En la sexta hora he tenido
que ir a la dirección. El Director me ha pedido que le informe cómo van los
grupos que participarán en la muestra de poesía coral, al parecer habrá
invitados especiales y quiere dejar una buena impresión en ellos. Para poder
ir, dejé a mis alumnos en automático –les expliqué apresuradamente la actividad
a realizar y me marché esperando que verdaderamente se pusieran a trabajar--.
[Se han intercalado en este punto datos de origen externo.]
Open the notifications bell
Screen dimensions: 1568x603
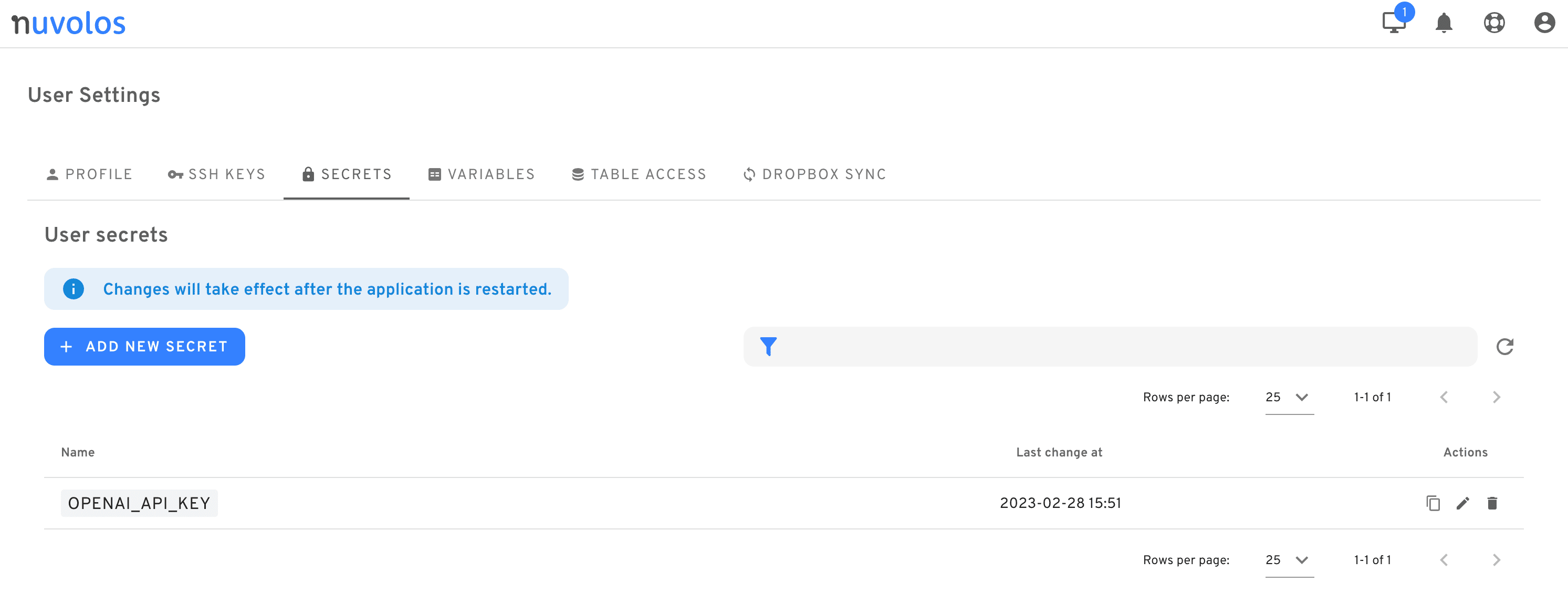pos(1444,23)
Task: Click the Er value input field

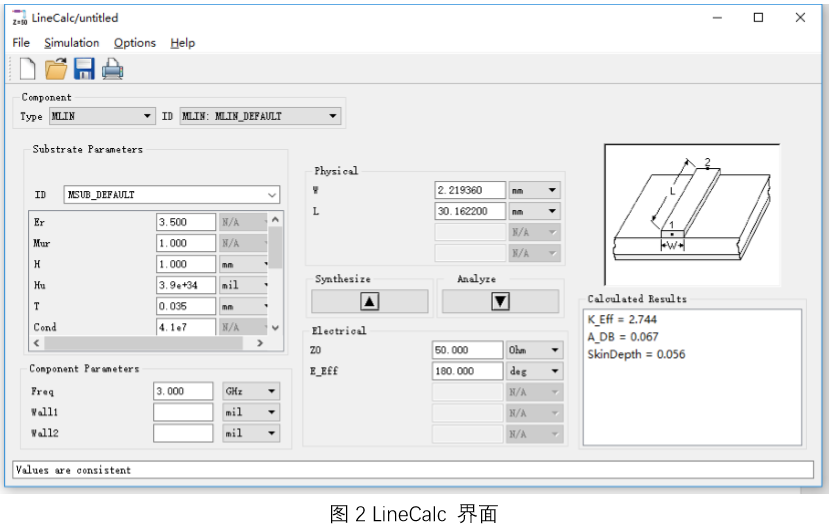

Al regresar ya tenía a los maestros de junto refunfuñando por la indisciplina,
el escándalo y los reportes para algunos alumnos de mi clase.
Por fin la séptima
hora, tal vez el saber que con ella se termina el turno he recobrado un poco
las fuerzas y la esperanza. Los muchachos van sintiendo cómo se acerca la hora
de la salida y eso me ha servido para hacerlos trabajar con cierta eficiencia
pues conforme van terminando los dejo ir saliendo –aunque más de una vez esto me
ha causado alguna llamada de atención delsubdirector--.
Un breve descanso
entre turno y turno, puedo ver cómo algunos de mis compañeros salen corriendo hacia
otras escuelas u otros trabajos, afortunadamente yo tengo todas mis horas en la
misma escuela –o desafortunadamente si se ve por el lado de “cambiar de
aires”—Seamos optimistas y dejémoslo en afortunadamente.
Viene el segundo turno,
dos clases más. Al ver a los muchachos entrar al salón me resigno a pasar casi
dos horas más aquí con la idea en lo profundo de las diferencias entre ambos
turnos y de cómo para estas dos horas debo lidiar con el agotamiento de las
siete clases anteriores y el ritmo tan lento con que se trabaja en este otro turno.
Los alumnos del primer
grupo sacaron sus útiles de trabajo –una libreta, los bolígrafos y su libro de texto--,
aquí empezó el sufrimiento. A pesar de que ahora les damos los libros al inicio
del curso, la mitad no lo trajo –y pasa también en otras materias, es más, en
las mochilas solo traen una o dos libretas, uno que otro libro y su lonche--.
Para trabajar con
ellos hay que hacerlos pensar menos, pues suelen dormirse, y hacer más. Así como
ellos, creo que mi rendimiento, a estas alturas, es menor. Siento que estos dos
últimos grupos reciben muy poco de mí. Estoy cansado y no solo físicamente, emocionalmente
mis baterías están bajas y dejo que la corriente me lleve, navego de muertito. Son
casi las cuatro de la tarde y apenas salgo a comer.